Some details are beginning to emerge regarding the failure of an advanced US military hypersonic glider test above the Pacific last week. However, a complete picture of what happened to the HTV-2 test platform may never appear, as communications with it were lost early in the flight. DARPA concept of the HTV-2 manoeuvring in …
The sharp-edged delta shaped carbon-carbon airframe, it was hoped, would resist the terrific heat of hypersonic flight much better than previous materials, though it would still burn away to some degree - losing perhaps an inch or two from the leading edges.......or in this case the whole lot. Oh well back to the drawing board!
"The parallel X-51 WaveRider scramjet project, intended to deliver hypersonic jet engines able to run on normal-ish hydrocrabon fuel rather than troublesome hydrogen, has been delayed into this year."
Perhaps they should start researching hydroCARBON fuels instead - they'll no doubt have much more luck finding that.
It's unfortunate, but an inevitable result of trying bleeding-edge stuff is that things don't work out, such as this. Now, it's a matter of finding out what they can, try to determine what went wrong, and work from there. They'll probably bust up another two or three before getting something reasonably close to a success.
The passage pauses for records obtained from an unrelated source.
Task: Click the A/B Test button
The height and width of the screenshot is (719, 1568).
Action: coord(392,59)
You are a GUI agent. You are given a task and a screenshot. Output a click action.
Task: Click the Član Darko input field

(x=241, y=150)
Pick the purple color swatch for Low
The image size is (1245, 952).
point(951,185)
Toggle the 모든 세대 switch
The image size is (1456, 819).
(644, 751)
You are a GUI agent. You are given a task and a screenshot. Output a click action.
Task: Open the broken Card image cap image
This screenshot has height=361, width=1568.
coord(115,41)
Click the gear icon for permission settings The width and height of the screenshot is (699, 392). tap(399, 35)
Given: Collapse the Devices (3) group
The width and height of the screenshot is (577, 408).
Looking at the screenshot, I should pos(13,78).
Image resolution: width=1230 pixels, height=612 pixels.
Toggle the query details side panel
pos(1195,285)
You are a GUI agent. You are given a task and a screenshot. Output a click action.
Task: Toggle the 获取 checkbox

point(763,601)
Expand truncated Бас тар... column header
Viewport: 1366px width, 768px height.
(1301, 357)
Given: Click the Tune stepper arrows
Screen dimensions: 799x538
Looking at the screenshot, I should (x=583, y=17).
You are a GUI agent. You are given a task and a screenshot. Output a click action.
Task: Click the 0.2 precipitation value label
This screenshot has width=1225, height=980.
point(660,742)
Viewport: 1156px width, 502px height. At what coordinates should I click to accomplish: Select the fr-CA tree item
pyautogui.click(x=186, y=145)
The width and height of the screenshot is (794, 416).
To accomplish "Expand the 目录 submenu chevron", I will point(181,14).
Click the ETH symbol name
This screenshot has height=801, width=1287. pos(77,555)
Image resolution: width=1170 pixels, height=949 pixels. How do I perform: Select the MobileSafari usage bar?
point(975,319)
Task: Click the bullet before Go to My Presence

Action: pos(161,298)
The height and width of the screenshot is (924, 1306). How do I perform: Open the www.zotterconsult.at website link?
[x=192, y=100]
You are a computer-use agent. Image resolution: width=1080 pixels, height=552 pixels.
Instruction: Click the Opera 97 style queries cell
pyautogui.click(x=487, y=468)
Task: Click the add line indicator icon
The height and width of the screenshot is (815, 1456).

Perhaps they need an English inventor to suggest that they add a camera to the booster nose and then when they release the hypersonic glider, they then follow the glider down while visually recording the flight. In that way they would also have secondary confirmation of what they are recording from the glider's on-board systems. If they had done that, they would have seen what happened. There, job done by an Englishman.
"Approximately 9 minutes into the mission, telemetry assets experienced a loss of signal from the HTV-2. An engineering team is reviewing available data to understand this event."
After six weeks and $372,000 we have concluded the review. We now understand that the loss of signal was due to the fact that it stopped transmitting.
Last week, I was outside having a pre bedtime benson & hedges watching the night sky as I like to do - living in New Zealand a with the lesser night pollution means you get to see to some cool stuff like the milky way 'cloud', meteors and satellites - last week when a burst of red light (circular in shape) popped in the night sky for half a second.
Now I can't remember what night it was,have no clue whether launch times and flight-plan sync up or what a hypersonic vehicle burning up looks like etc, but if it was DARPA's new toy going bang - nice lightshow guys. Do it again!
It seems *every* hypersonic project they try to get into the air is known as Falcon (or FALCON depending if they thought up a really neat acronym). EG the orbital launcher they were planning to use LOX injection into the intakes of a jet fighter to get it up to speed and altitude for an expendable 2nd stage.
Isn't the American national bird the Eagle?
F16 Fighting Falcon...And..
Falcon, the callsign for Apollo15's Lunar Module... And...
Elon Musks, SpaceX, Falcon1 and Falcon9.. And..
Dr Falcon in the War games Movie... ok that was Falken..
Must be some new concept of security through obscurity, whereby anyone searching the web for the new falcon gets the old crap...
Maybe they are trying for the largest disambiguation page on Wikiworldofwonders.